Items listed in a dataset
----
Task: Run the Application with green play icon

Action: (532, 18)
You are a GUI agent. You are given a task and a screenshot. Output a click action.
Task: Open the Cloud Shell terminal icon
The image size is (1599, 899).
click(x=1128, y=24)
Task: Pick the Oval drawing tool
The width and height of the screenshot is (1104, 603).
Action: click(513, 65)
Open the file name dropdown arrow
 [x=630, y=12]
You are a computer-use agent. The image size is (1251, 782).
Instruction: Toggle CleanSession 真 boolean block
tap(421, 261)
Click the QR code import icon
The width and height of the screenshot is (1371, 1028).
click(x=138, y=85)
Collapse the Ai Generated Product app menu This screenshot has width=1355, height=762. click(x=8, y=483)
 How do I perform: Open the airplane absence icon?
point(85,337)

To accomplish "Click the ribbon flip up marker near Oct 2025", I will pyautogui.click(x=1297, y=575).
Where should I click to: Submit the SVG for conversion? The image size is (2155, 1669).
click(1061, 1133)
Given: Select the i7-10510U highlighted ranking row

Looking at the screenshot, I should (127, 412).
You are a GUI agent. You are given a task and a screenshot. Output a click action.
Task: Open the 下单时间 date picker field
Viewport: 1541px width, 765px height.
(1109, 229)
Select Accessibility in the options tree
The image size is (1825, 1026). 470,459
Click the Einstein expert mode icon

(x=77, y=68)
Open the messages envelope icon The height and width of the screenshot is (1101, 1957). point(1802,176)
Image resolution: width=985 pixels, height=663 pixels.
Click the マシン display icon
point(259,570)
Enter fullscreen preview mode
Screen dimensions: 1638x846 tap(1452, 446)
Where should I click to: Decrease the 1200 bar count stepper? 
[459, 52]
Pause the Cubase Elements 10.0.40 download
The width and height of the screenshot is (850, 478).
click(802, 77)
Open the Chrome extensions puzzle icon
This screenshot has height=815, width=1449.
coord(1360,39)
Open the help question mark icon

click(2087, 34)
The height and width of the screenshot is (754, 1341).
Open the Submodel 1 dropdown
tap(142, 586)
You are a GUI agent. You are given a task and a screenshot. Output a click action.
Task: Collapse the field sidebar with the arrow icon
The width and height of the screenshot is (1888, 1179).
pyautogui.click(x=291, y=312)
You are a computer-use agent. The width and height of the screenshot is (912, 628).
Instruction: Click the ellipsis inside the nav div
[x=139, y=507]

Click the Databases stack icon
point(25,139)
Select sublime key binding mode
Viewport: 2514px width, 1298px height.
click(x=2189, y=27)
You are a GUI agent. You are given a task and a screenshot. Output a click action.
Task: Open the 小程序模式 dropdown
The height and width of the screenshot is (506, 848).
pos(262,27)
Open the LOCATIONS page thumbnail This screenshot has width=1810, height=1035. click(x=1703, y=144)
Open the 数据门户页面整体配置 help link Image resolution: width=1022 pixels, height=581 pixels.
----
*Task statement*
Give the entries once more, exactly as they appear.

*Answer area*
Task: Run the Application with green play icon

Action: (532, 18)
You are a GUI agent. You are given a task and a screenshot. Output a click action.
Task: Open the Cloud Shell terminal icon
The image size is (1599, 899).
click(x=1128, y=24)
Task: Pick the Oval drawing tool
The width and height of the screenshot is (1104, 603).
Action: click(513, 65)
Open the file name dropdown arrow
 [x=630, y=12]
You are a computer-use agent. The image size is (1251, 782).
Instruction: Toggle CleanSession 真 boolean block
tap(421, 261)
Click the QR code import icon
The width and height of the screenshot is (1371, 1028).
click(x=138, y=85)
Collapse the Ai Generated Product app menu This screenshot has width=1355, height=762. click(x=8, y=483)
 How do I perform: Open the airplane absence icon?
point(85,337)

To accomplish "Click the ribbon flip up marker near Oct 2025", I will pyautogui.click(x=1297, y=575).
Where should I click to: Submit the SVG for conversion? The image size is (2155, 1669).
click(1061, 1133)
Given: Select the i7-10510U highlighted ranking row

Looking at the screenshot, I should (127, 412).
You are a GUI agent. You are given a task and a screenshot. Output a click action.
Task: Open the 下单时间 date picker field
Viewport: 1541px width, 765px height.
(1109, 229)
Select Accessibility in the options tree
The image size is (1825, 1026). 470,459
Click the Einstein expert mode icon

(x=77, y=68)
Open the messages envelope icon The height and width of the screenshot is (1101, 1957). point(1802,176)
Image resolution: width=985 pixels, height=663 pixels.
Click the マシン display icon
point(259,570)
Enter fullscreen preview mode
Screen dimensions: 1638x846 tap(1452, 446)
Where should I click to: Decrease the 1200 bar count stepper? 
[459, 52]
Pause the Cubase Elements 10.0.40 download
The width and height of the screenshot is (850, 478).
click(802, 77)
Open the Chrome extensions puzzle icon
This screenshot has height=815, width=1449.
coord(1360,39)
Open the help question mark icon

click(2087, 34)
The height and width of the screenshot is (754, 1341).
Open the Submodel 1 dropdown
tap(142, 586)
You are a GUI agent. You are given a task and a screenshot. Output a click action.
Task: Collapse the field sidebar with the arrow icon
The width and height of the screenshot is (1888, 1179).
pyautogui.click(x=291, y=312)
You are a computer-use agent. The width and height of the screenshot is (912, 628).
Instruction: Click the ellipsis inside the nav div
[x=139, y=507]

Click the Databases stack icon
point(25,139)
Select sublime key binding mode
Viewport: 2514px width, 1298px height.
click(x=2189, y=27)
You are a GUI agent. You are given a task and a screenshot. Output a click action.
Task: Open the 小程序模式 dropdown
The height and width of the screenshot is (506, 848).
pos(262,27)
Open the LOCATIONS page thumbnail This screenshot has width=1810, height=1035. click(x=1703, y=144)
Open the 数据门户页面整体配置 help link Image resolution: width=1022 pixels, height=581 pixels.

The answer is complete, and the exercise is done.